For each line of the listing that contains "agent", make a copy and return it.

DATA PROVIDED:
Content starts

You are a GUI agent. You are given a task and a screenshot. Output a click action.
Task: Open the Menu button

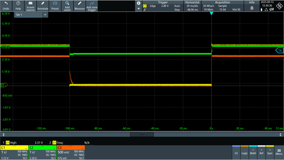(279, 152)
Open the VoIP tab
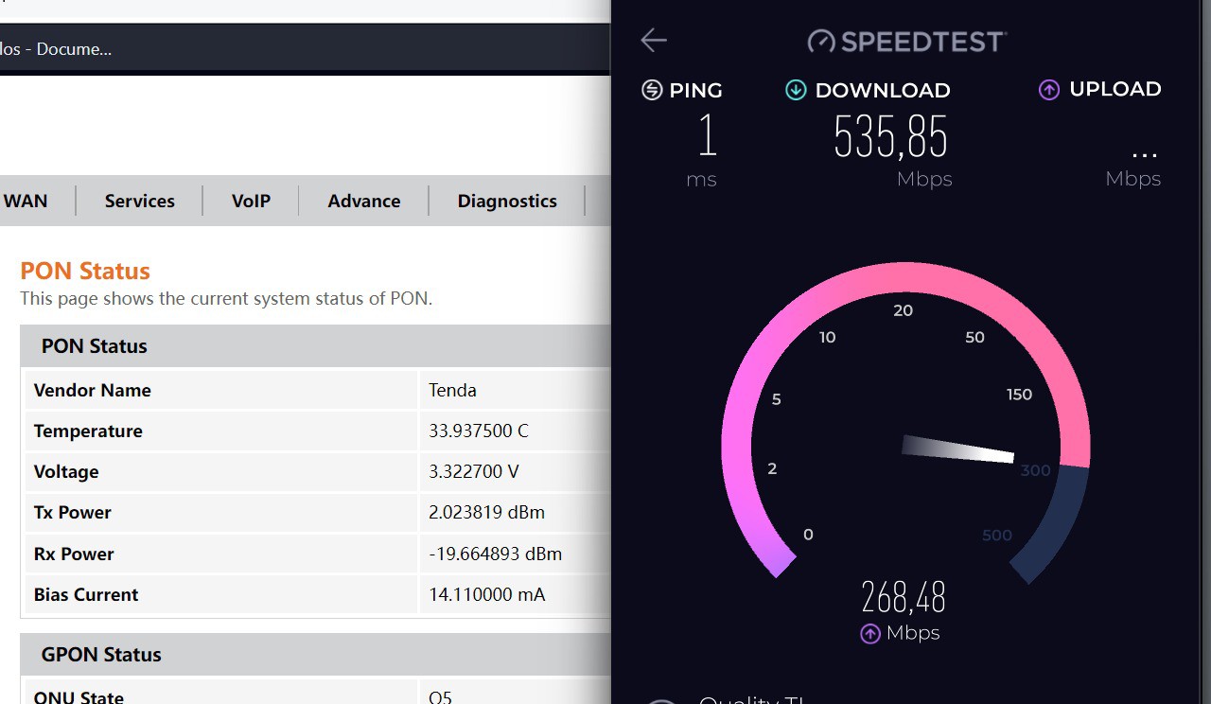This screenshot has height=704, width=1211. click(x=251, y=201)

Content ends
Content starts

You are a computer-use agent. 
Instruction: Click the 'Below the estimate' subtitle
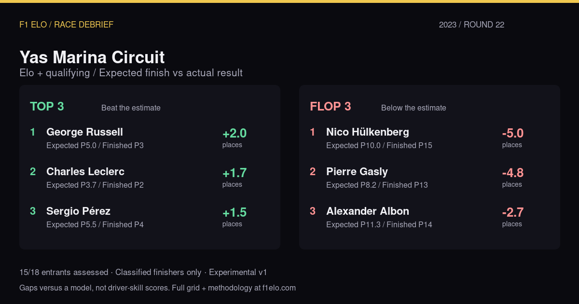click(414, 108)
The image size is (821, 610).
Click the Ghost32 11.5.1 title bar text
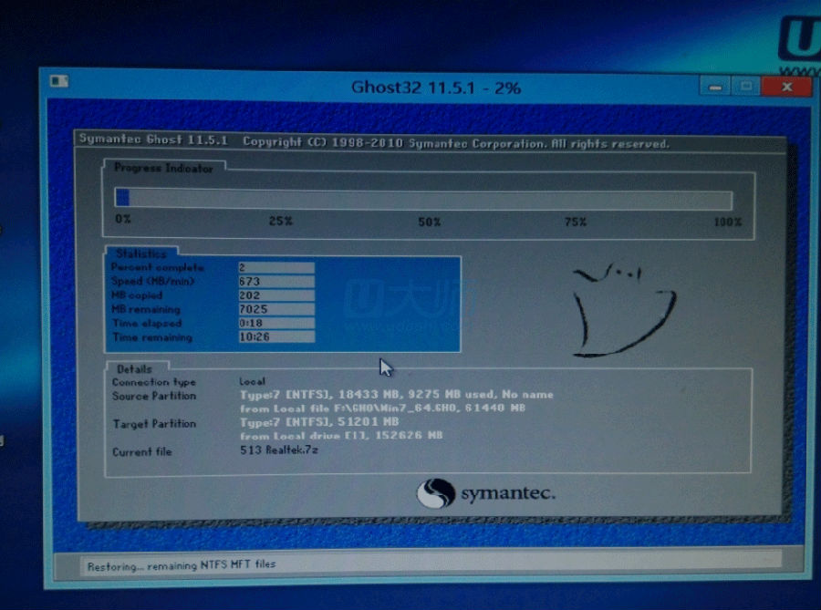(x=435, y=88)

Content ends
Content starts

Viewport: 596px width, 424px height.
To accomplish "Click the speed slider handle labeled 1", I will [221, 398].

Content ends

ANSWER TO THIS PROBLEM:
You are a GUI agent. You are given a task and a screenshot. Output a click action.
You are a computer-use agent. 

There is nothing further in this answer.